Thank you, Bud, for agreeing to do therapy with me. It means the world to me that you will put in the time and the work for us…in and out of therapy. Thank you Brad for leading us through the hard; and encouraging, laughing and loving us along the way.

Onward and upward….

Dark clouds and small smiles

Tommi is miserable. Grumpy. Tired and depressed. Complaining about everything. A black cloud ready to strike anyone down with its thunder and lightning.

Therefore I am sometimes miserable. Grumpier than normal. Exhausted mentally, physically, emotionally. A grey cloud on the brink of releasing its raindrops at any moment.

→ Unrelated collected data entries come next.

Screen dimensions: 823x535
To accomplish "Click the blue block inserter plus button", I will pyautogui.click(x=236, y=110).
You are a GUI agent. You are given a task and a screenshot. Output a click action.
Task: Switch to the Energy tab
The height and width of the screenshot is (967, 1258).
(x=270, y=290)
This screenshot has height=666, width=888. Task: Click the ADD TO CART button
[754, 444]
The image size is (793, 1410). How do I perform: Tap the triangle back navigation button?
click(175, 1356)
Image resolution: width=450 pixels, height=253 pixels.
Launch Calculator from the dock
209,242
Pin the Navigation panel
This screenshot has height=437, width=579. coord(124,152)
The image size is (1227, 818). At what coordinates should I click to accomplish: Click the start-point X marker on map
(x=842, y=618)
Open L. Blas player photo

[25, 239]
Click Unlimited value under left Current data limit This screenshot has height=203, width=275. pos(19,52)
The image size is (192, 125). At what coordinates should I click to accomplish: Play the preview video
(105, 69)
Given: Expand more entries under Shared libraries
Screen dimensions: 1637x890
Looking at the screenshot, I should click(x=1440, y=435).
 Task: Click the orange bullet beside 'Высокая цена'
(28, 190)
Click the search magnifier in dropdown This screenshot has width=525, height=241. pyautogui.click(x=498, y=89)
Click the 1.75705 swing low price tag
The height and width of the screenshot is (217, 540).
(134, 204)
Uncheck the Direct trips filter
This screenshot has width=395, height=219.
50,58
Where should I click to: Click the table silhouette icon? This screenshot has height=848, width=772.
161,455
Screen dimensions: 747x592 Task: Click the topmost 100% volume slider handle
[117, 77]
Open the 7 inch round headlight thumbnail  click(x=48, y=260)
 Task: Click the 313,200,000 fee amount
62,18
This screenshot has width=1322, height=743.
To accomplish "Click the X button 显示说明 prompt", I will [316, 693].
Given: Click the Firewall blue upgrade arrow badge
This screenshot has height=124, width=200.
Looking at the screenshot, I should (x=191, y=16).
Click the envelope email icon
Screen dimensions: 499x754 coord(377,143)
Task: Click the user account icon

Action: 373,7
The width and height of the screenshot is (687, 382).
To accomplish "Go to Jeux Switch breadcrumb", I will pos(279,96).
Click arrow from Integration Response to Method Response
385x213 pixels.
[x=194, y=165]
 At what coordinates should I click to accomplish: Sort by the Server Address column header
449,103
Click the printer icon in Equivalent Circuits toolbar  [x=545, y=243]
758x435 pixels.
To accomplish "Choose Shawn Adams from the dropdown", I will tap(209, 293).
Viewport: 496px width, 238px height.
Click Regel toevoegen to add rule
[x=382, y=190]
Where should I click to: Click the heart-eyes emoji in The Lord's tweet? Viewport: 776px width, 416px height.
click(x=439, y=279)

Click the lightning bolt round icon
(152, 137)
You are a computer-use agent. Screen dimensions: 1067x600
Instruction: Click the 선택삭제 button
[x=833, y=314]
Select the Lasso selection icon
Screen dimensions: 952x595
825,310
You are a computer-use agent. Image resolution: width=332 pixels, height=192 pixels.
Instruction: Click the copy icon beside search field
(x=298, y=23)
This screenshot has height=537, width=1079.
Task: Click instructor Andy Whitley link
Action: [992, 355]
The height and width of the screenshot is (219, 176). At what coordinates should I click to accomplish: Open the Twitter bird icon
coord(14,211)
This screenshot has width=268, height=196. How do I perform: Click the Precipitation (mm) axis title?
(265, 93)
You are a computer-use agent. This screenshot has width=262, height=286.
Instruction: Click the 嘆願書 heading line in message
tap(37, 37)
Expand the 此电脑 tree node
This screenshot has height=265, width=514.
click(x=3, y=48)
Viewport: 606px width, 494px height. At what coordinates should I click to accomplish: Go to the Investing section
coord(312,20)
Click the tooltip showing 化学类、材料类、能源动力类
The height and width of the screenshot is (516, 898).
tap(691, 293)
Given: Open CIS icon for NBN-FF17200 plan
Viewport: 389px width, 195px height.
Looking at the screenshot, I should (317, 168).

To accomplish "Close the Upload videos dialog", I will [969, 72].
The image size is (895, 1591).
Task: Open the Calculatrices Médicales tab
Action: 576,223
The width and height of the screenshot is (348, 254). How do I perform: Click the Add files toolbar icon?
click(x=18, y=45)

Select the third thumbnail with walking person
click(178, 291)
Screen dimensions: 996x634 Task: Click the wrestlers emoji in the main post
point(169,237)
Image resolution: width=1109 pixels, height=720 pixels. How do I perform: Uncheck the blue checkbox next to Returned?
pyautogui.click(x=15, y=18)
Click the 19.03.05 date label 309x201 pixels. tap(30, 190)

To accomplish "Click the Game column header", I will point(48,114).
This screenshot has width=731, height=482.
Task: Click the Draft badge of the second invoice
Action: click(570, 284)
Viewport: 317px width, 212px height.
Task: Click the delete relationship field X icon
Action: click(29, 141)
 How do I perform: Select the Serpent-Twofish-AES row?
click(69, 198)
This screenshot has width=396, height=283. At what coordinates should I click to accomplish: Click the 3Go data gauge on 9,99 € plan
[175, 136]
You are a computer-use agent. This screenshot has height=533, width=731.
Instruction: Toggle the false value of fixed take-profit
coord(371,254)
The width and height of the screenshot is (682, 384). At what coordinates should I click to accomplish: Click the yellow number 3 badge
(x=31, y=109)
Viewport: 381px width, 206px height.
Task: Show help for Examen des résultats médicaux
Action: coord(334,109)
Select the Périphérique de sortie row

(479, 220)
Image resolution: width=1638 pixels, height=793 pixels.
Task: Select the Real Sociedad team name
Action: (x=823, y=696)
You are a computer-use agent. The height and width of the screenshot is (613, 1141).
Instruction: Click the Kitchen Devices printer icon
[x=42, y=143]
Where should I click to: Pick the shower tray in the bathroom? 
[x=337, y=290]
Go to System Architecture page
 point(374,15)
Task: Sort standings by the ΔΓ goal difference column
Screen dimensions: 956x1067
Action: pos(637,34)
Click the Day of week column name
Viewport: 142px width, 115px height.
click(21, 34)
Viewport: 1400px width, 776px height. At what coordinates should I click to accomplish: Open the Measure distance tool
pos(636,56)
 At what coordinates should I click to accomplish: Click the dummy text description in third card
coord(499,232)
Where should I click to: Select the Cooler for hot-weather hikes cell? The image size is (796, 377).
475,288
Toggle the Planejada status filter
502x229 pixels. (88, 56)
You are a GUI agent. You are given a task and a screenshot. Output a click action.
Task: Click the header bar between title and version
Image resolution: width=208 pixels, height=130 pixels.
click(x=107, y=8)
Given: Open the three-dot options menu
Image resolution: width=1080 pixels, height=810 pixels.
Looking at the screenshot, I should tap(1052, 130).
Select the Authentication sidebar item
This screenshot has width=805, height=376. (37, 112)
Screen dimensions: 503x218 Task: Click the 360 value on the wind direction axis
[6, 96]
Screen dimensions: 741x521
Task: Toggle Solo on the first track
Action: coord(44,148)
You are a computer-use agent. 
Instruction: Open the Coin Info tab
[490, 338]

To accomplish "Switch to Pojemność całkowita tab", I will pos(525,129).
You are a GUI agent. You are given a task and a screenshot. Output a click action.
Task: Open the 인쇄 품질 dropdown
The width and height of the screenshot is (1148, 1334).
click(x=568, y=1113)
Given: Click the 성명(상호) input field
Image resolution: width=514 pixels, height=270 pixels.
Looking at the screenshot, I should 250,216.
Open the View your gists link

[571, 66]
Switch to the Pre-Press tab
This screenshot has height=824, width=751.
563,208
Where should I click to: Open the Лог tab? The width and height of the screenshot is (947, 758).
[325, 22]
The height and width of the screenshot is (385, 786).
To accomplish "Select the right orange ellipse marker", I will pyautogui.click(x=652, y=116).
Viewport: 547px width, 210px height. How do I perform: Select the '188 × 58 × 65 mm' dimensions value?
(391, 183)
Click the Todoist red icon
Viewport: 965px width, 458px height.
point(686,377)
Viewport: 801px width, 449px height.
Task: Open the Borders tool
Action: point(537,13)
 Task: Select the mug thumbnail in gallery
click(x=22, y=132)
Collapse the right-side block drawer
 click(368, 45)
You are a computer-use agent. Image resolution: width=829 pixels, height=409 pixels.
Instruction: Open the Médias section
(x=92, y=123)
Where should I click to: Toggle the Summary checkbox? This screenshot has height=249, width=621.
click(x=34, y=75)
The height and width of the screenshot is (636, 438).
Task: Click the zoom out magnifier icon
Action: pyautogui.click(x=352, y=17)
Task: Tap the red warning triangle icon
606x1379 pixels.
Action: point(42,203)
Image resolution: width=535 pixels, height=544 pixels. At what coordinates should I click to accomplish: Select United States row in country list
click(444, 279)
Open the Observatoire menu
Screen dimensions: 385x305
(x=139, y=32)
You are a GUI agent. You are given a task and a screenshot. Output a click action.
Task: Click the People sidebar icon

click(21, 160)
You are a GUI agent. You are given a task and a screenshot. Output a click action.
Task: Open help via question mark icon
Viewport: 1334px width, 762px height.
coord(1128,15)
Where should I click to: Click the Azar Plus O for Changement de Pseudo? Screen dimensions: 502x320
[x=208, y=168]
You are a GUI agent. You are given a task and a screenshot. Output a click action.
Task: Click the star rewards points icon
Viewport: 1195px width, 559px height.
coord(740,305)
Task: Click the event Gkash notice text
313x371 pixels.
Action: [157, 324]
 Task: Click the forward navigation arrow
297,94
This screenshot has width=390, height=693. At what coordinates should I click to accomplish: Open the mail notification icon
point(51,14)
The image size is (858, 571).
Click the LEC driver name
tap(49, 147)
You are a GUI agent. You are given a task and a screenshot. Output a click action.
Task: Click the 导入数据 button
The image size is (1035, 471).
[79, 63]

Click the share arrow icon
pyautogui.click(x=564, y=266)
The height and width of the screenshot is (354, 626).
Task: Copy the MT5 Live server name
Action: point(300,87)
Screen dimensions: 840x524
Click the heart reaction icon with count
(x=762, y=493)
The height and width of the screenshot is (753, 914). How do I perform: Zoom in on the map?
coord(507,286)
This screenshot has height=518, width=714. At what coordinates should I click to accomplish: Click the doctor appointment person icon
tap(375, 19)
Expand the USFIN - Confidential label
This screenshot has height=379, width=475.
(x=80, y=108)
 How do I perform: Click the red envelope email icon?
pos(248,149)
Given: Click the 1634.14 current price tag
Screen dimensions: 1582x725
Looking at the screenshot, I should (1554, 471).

And Todd is frustrated, tired and thirsty for a better relationship with Tommi. He’s protective of me. He’s tired of the fight. He’s also a grey cloud, but can turn into a storm cloud without warning.

It’s life. Our life. Raising an autistic, transgender, anxious, depressed teenager whose headphones no longer work properly and who is having to change to new ones; whose clothes literally don’t feel comfortable anymore; who can’t deal with multiple people talking to him or multiple stimuli occurring simultaneously. On the daily, his teeth hurt, or he has a stuffy nose, or his snot is green, or he can’t chew bc he felt a pain in his jaw, or he thinks he forgot how to swallow or a host of other issues. He lives in fear of going to the dentist and he can’t participate in the zoom meetings for school because he can’t read people or stay attentive to people on a screen…luckily he doesn’t HAVE to attend them. He just got used to having his Bubby home for spring break and now has to get used to him being gone again.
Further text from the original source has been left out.